My mother had an unshakeable belief in the power of healthy eating. “Diet Does It” was her bible and Gaylord Hauser was her guru.
Our kitchen cupboards bulged with blackstrap molasses, wheatgerm and brewer’s yeast. There was always freshly squeezed orange juice for breakfast, my mother being under the impression that if she did not supply us with vast quantities of Vitamin C, we would be found stretched out, dead from scurvy before nightfall.
Proteins, fats and carbohydrates were nicely balanced in our three square meals a day: that is, they were low in animal protein and fat and high in carbohydrate. Every modern athlete now knows that this is the healthy, high-energy way to eat, but forty years ago in small-town Mayo, my mother was a trail-blazer.
My father grew an array of vegetables in the garden; these came to our table bursting with goodness and flavour from our incomparable compost heap.
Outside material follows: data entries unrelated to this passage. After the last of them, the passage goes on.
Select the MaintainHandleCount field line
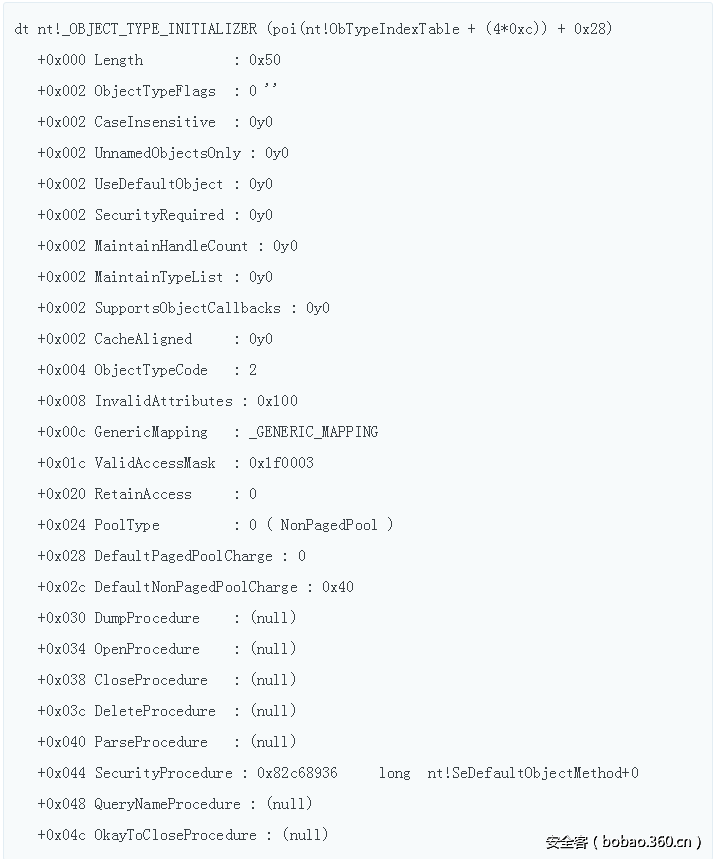Viewport: 716px width, 860px height. click(167, 246)
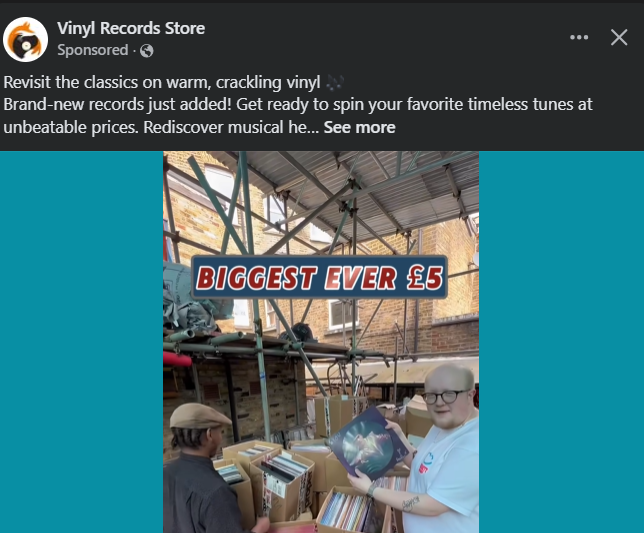Click the musical notes emoji in caption
This screenshot has width=644, height=533.
(x=334, y=82)
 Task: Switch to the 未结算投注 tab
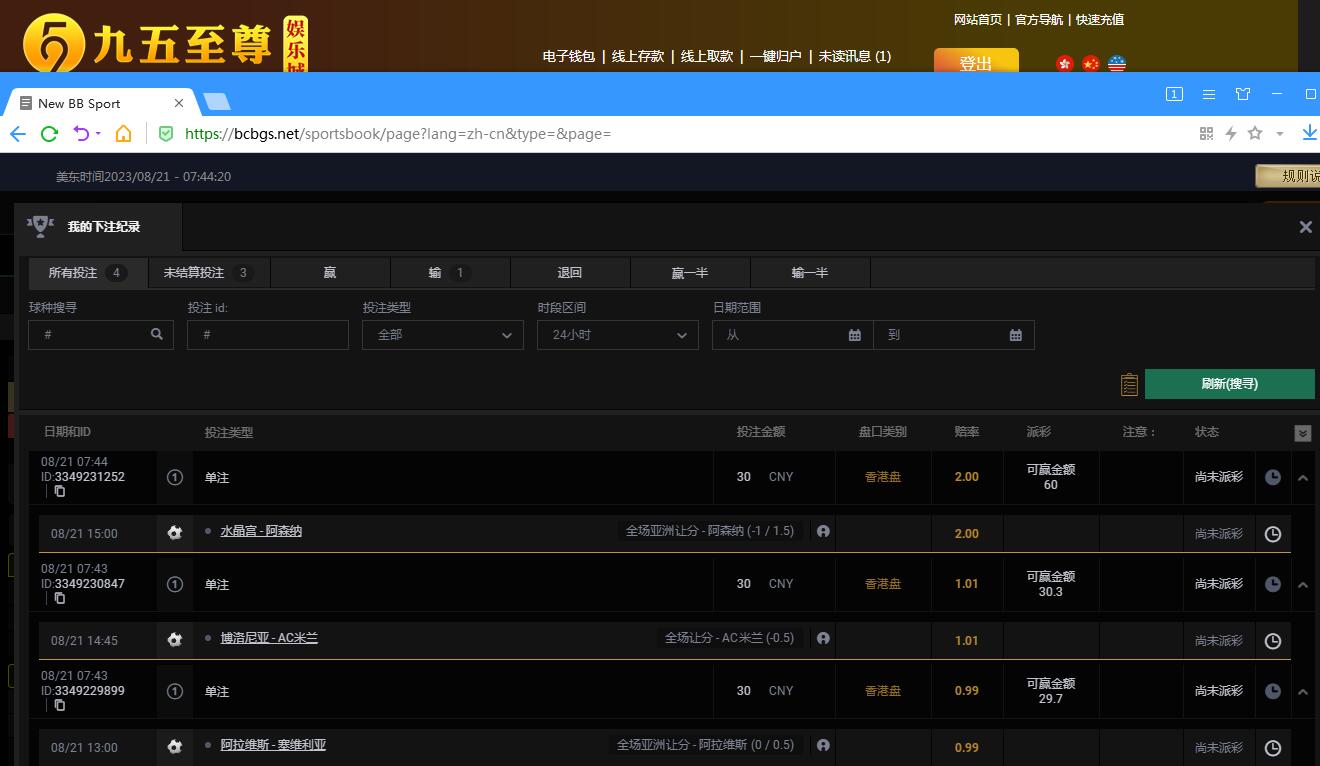click(208, 273)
We were trained as children to collect our leftovers to feed this voracious mound and woe betide the misbegotten unfortunate who threw an apple core in the non-biodegradable bin. They were harangued on the nitrogen and phosphates they were wasting until they were forced to pick out the offending garbage and put it in its proper place.
Because both my parents were teachers, it was expected of us that we would pass our exams. My mother believed that a diet rich in nutrients would make us brighter at school. To her credit, much of modern scientific research agrees with her. In other words, to lack iron, zinc, or God forbid, the B vitamins could be detrimental to the results of the Leaving. There was no actual pressure to study, mark you, for this might upset the delicate balance of our personalities. No, good food, plenty of exercise, and early to bed would see us through. We were the model family, everyone’s example of how to live happily and healthily.
Came the day that will remain forever etched in my memory. It was the day it dawned on my mother, like the poet, that life is not what it seems. It was the day she grew up, nutritionally speaking. My teenage brother had arrived home late one evening as my mother was clearing the tea-table.
“I suppose you had a meal at the O’Connors?” she said crossly, and glanced at my father in the hope he would reprimand his son for his tardiness. My father, however, was engrossed in looking up a quotation from Shakespeare that my sister needed for an essay.
My brother looked at my mother with the air of a traveller who has come from distant lands and has seen strange sights.
“Meal?” he said, curling his lip, Bogart-style. “There are no meals in that house.”
“No meals?” My mother stopped clattering the dishes and stared at him.
“There’s a white loaf left on the table,” he threw at her, “and a pot of tea stewing on the range all day. If you get hungry, you help yourself.”
My mother had to sit down. Not only were the O’Connor children tall, strong-limbed and good at sports, they were also quite brilliant at school.
“I found the quotation at last,” smiled my father, looking up from the Collected Works. “Here it is: ‘There are more things in heaven and earth, Horatio, than are dreamt of in your philosophy.’